关于该结构体的详细描述可参考Redis 数据结构——robj,写的非常详细。
创建
robj *createObject(int type, void *ptr) {
robj *o = zmalloc(sizeof(*o));
o->type = type;
o->encoding = OBJ_ENCODING_RAW;
o->ptr = ptr;
o->refcount = 1;
/* Set the LRU to the current lruclock (minutes resolution), or
* alternatively the LFU counter. */
if (server.maxmemory_policy & MAXMEMORY_FLAG_LFU) {
o->lru = (LFUGetTimeInMinutes()<<8) | LFU_INIT_VAL;
} else {
o->lru = LRU_CLOCK();
}
return o;
}
获取LRU
unsigned int getLRUClock(void) {
return (mstime()/LRU_CLOCK_RESOLUTION) & LRU_CLOCK_MAX;
}
/* This function is used to obtain the current LRU clock.

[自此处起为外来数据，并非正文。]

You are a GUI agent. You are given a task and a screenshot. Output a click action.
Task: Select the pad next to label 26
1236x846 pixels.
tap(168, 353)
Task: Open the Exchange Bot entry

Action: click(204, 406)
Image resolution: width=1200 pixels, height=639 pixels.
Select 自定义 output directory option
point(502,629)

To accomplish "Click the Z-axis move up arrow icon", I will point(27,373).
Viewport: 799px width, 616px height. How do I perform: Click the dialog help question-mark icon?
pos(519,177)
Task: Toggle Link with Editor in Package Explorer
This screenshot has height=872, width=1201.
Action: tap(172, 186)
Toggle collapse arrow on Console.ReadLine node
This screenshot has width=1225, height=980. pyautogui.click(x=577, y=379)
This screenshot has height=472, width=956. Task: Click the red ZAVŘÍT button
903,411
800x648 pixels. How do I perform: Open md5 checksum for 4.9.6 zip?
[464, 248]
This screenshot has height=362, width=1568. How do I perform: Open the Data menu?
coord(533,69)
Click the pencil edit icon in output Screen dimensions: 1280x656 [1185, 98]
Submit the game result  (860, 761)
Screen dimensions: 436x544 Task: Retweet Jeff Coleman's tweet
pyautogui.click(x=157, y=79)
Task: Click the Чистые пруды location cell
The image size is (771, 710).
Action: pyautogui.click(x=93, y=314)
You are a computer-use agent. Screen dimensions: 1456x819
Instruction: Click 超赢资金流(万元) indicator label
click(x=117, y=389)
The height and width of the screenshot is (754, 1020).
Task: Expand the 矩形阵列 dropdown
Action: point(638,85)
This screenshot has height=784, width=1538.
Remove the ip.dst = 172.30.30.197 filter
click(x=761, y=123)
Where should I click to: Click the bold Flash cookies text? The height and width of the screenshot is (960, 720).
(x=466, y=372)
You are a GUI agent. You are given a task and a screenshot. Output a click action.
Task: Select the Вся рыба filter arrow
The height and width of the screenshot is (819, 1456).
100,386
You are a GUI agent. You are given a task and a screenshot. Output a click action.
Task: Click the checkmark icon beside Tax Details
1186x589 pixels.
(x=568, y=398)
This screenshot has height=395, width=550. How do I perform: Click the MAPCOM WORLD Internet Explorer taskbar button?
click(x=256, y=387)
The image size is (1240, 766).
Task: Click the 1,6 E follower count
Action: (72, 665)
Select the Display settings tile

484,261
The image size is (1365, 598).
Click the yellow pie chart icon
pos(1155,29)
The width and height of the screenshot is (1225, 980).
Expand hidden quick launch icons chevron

* If the current resolution is lower than the frequency we refresh the
* LRU clock (as it should be in production servers) we return the
* precomputed value, otherwise we need to resort to a system call. */
unsigned int LRU_CLOCK(void) {
unsigned int lruclock;
//默认LRU_CLOCK_RESOLUTION是1000,如果server.hz大于1000的话要使用原子类型的加载了
if (1000/server.hz <= LRU_CLOCK_RESOLUTION) {
atomicGet(server.lruclock,lruclock);
} else {
lruclock = getLRUClock();
}
return lruclock;
}
设置成共享的对象
引入引用计数的功能,类似于C++中的shared_ptr
/* Set a special refcount in the object to make it "shared":
* incrRefCount and decrRefCount() will test for this special refcount
* and will not touch the object. This way it is free to access shared
* objects such as small integers from different threads without any
* mutex.
*
* A common patter to create shared objects:
*
* robj *myobject = makeObjectShared(createObject(...));
*
*/
robj *makeObjectShared(robj *o) {
serverAssert(o->refcount == 1);
o->refcount = OBJ_SHARED_REFCOUNT;//INT_MAX
return o;
}
创建不同String对象
redis内置的sds结构
/* Create a string object with encoding OBJ_ENCODING_RAW, that is a plain
* string object where o->ptr points to a proper sds string. */
robj *createRawStringObject(const char *ptr, size_t len) {
return createObject(OBJ_STRING, sdsnewlen(ptr,len));
}
//可以理解为紧凑型的robj,string直接在robj后面
robj *createEmbeddedStringObject(const char *ptr, size_t len) {
//robj后紧接着的就是这个sdshdr8
robj *o = zmalloc(sizeof(robj)+sizeof(struct sdshdr8)+len+1);
struct sdshdr8 *sh = (void*)(o+1);//指向这个sdshdr8对象
o->type = OBJ_STRING;
o->encoding = OBJ_ENCODING_EMBSTR;
o->ptr = sh+1;//这里跳到的是字符串那里
o->refcount = 1;
if (server.maxmemory_policy & MAXMEMORY_FLAG_LFU) {
o->lru = (LFUGetTimeInMinutes()<<8) | LFU_INIT_VAL;
} else {
o->lru = LRU_CLOCK();
}
sh->len = len;
sh->alloc = len;
sh->flags = SDS_TYPE_8;
if (ptr == SDS_NOINIT)
sh->buf[len] = '\0';
else if (ptr) {
memcpy(sh->buf,ptr,len);
sh->buf[len] = '\0';
} else {
memset(sh->buf,0,len+1);
}
return o;
}
/* Create a string object with EMBSTR encoding if it is smaller than
* OBJ_ENCODING_EMBSTR_SIZE_LIMIT, otherwise the RAW encoding is
* used.
*
* The current limit of 44 is chosen so that the biggest string object
* we allocate as EMBSTR will still fit into the 64 byte arena of jemalloc. */
//小于44的话就创建EmbeddedStringObject,不然就是RawStringObject
#define OBJ_ENCODING_EMBSTR_SIZE_LIMIT 44
robj *createStringObject(const char *ptr, size_t len) {
if (len <= OBJ_ENCODING_EMBSTR_SIZE_LIMIT)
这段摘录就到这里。